We ended the year with our inventory clean, well-balanced, and stores prepared for the new fiscal year. Our Valentine's Day season was terrific, and our sell-through was solid.
Looking forward, we're positioned for increased relevance to our customers, sustained growth, and improved profitability. We have many opportunities to continue growing and improving our businesses through opening more stores, increasing the productivity of all stores, and further developing our newest formats, new markets, and new channels as growth vehicles.
In the fourth quarter we opened 90 new stores and we relocated and expanded six existing stores, for a total of 96 projects. For the full-year 2014, we exceeded our new store targets of 375 stores, and opened 391 stores. Total square footage increased 7.4% over the prior-year, and we ended the year with a total of 5,367 stores across 48 states and five Canadian provinces.
I'm extremely pleased with improvements in our inventory management. In 2014, we added 391 new stores, and 3.2 million selling square feet. Yet our overall inventory dollars remained essentially flat to the prior-year, and our inventory turns improved approximately 30 basis points. Our seasonal sellthrough was strong, our basic in-stock was maintained. And when the customers were shopping, our stores were ready.
Thanks to the efforts of our merchant, logistics, and store teams, we started FY15 on plan with clean inventories, well prepared to support first quarter 2015 sales plans.
For the full-year 2015, our plan includes the opening of approximately 400 new stores and 75 relocations for a total of 475 projects across the US and Canada. Square footage is planed to increase 7.2% over FY14.
In addition to new stores, we continue to execute our strategy on improving productivity in our existing stores. The components of this strategy include, first of all, category expansions. Our customers are finding more value as we continue to rationalize and expand assortments in pet supplies, hardware, healthcare, beauty, and eyewear, as well as home and household products.
Customers are continuing to respond to favorably to our powerful and relevant seasonal and party presentations. Our seasonal assortments continue to create merchandise energy, as our storefronts change with the seasons.
At Dollar Tree, we strive to own the seasons at the $1 price point. Store teams continue to focus on customer engagement in our stores and especially at the checkout counters to drive impulse and related item sales.
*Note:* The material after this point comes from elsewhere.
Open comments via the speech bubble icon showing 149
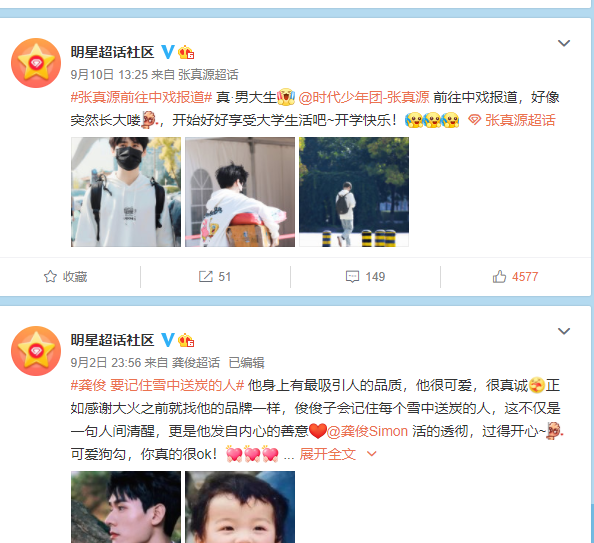 [352, 277]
We are keenly focused on providing value, and a shopping experience that exceeds the expectations of every customer in every store, every day. Being first of the month ready is important to our customers. Our merchants and store associates place increased emphasis on displays of basic consumable core items at the first of each month, when more customers are shopping for their basic needs.
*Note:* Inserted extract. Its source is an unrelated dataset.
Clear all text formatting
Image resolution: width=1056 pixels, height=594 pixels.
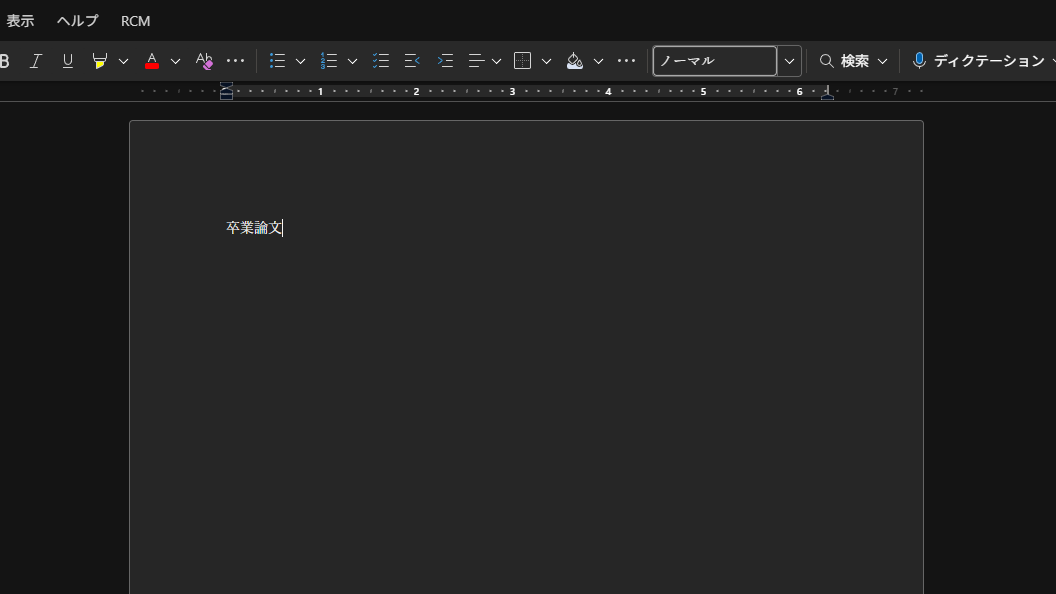(204, 61)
Additionally, we are continuing the expansion of our frozen and refrigerated category. In the fourth quarter, we installed freezers and coolers in 82 additional stores, bringing our 2014 total to 473 additional stores. We currently offer frozen and refrigerated product in 3,621 stores, with plans to continue adding this important category to more stores.
Frozen and refrigerated merchandise is generally lower margin, but it is faster turning, more frequently purchased, and the increase in shopping frequency provides Dollar Tree the opportunity to drive incremental sales across all categories, including the higher margin discretionary product. Most importantly the product serves the needs of our customers.
In addition to new Dollar Tree stores in the US, Dollar Tree Canada and Deals are key brands in our portfolio, and key components of our growth strategy. In fourth quarter, we continued to grow our store count in Canada by adding five new stores. For the full-year 2014, we added 30 net new stores, expanding two stores, and ended the year with a total of 210 Dollar Tree Canada stores.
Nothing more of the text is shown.